Operating System [alinux]: 3
Minimum cluster size (instances) [0]: 
Maximum cluster size (instances) [10]: 
Master instance type [t2.micro]: g3s.xlarge
Compute instance type [t2.micro]: p3.2xlarge
Automate VPC creation? (y/n) [n]: n
Allowed values for VPC ID:

1. vpc-01234567 | Default | 7 subnets inside

VPC ID [vpc-01234567]: 1
Automate Subnet creation? (y/n) [y]: n
Allowed values for Master Subnet ID:

1. subnet-ec3fa3c3 | Subnet size: 4096

Master Subnet ID [subnet-a1b2c34d]: 1
Allowed values for Compute Subnet ID:

1. subnet-a1b2c34d | Subnet size: 4096

Compute Subnet ID [subnet-a1b2c34d]: 1
Configuration file written to /Users/bkknorr/.parallelcluster/config

You can edit your configuration file or simply run pcluster create [cluster-name] to create your cluster.

Once the configuration file is written, you’ll need to make a few modifications to enable NICE DCV on the Master node. This is enabled in two steps:

1. Add a line dcv_settings = default to the cluster section of the config file.
2. Create a dcv section that references the value you chose for the dcv_settings and include the line enable = master.

In the example config file below, I’ve highlighted the DCV-related items in bold. I’ve also chosen to deploy the cluster with a GPU-enabled Master instance. A Master instance typically does not need a lot of memory and CPU because it does not participate in any job runs; a c5.large instance would typically suffice. In this case, the master node is hosting NICE DCV remote desktop sessions, so I chose to deploy a g4dn.xlarge because it provides a cost-effective option for graphics-intensive applications.

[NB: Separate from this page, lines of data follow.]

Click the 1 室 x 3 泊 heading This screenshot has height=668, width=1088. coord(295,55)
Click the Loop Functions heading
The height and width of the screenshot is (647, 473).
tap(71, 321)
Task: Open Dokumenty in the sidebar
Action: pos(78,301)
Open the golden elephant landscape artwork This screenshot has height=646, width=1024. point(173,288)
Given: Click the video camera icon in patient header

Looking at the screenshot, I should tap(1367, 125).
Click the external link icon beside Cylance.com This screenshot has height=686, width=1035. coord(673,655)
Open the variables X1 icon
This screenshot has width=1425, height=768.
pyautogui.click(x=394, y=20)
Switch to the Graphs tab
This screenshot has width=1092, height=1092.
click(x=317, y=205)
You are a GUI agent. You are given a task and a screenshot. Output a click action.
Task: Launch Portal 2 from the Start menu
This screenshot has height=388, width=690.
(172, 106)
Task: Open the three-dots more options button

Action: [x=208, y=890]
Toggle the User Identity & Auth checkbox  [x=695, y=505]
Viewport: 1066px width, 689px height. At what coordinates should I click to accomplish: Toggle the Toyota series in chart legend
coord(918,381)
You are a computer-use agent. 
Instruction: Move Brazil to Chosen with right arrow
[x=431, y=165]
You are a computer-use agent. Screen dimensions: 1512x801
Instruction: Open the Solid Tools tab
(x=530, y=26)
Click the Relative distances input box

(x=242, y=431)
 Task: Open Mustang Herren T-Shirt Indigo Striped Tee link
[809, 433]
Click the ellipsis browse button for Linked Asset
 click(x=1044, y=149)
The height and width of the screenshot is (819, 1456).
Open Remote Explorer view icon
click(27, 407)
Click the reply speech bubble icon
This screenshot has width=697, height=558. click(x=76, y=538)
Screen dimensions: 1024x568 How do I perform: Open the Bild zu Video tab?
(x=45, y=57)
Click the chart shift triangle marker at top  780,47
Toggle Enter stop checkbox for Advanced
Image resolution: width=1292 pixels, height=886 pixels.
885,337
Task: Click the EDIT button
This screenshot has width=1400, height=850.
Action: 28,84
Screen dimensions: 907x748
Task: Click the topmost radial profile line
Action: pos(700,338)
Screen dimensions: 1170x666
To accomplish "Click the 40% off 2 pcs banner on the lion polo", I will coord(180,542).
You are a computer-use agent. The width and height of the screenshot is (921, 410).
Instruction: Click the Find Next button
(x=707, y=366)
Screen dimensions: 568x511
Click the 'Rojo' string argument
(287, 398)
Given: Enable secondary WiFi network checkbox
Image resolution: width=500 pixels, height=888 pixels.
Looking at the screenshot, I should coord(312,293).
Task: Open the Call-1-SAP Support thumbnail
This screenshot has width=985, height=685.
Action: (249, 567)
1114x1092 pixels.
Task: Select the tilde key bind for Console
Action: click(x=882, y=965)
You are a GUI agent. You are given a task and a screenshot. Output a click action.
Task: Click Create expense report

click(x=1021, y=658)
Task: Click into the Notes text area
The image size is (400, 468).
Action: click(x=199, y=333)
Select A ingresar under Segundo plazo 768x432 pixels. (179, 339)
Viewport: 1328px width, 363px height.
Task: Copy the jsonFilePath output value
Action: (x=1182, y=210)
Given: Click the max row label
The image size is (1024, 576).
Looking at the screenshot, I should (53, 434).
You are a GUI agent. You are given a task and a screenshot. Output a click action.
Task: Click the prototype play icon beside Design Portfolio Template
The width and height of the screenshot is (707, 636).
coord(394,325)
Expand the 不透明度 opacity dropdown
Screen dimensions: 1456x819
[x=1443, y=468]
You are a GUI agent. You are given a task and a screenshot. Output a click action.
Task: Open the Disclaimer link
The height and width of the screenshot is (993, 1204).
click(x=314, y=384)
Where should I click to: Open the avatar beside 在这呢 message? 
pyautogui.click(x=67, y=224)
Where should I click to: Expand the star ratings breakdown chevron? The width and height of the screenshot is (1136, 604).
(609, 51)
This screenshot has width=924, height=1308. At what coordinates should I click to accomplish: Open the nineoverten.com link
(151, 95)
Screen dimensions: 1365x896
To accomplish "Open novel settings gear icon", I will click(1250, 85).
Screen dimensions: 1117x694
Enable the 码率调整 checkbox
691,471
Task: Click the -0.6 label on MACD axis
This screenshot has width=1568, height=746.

Example pcluster config file

[global]
cluster_template = default
update_check = true
sanity_check = false

[aws]
aws_region_name = us-east-1

[aliases]
ssh = ssh {CFN_USER}@{MASTER_IP} {ARGS}

[cluster default]
base_os = centos7
key_name = hpc-key
vpc_settings = public
initial_queue_size = 0
max_queue_size = 10
placement = cluster
placement_group = DYNAMIC
master_instance_type = g4dn.xlarge
compute_instance_type = p3.2xlarge
cluster_type = ondemand
efs_settings = customfs

dcv_settings = default

[dcv default]
enable = master

# port = 8443
# access_from = 11.22.33.0/24

[vpc public]
vpc_id = [your_vpc_id]
master_subnet_id = [your_subnet_id]
ssh_from = 11.22.33.0/24

[efs customfs]
shared_dir = efs
efs_fs_id = fs-abc12345

Create a cluster

To create a cluster, issue the pcluster create command:

bk:~ bkknorr$ pcluster create hpcblog
Beginning cluster creation for cluster: hpcblog
Creating stack named: parallelcluster-hpcblog
Status: parallelcluster-hpcblog - CREATE_COMPLETE
MasterPublicIP: 34.239.191.193
ClusterUser: centos
MasterPrivateIP: 172.31.81.91

You should have a cluster and remote desktop available within minutes. Once your create command completes, you can connect to your desktop session and run a simulation job.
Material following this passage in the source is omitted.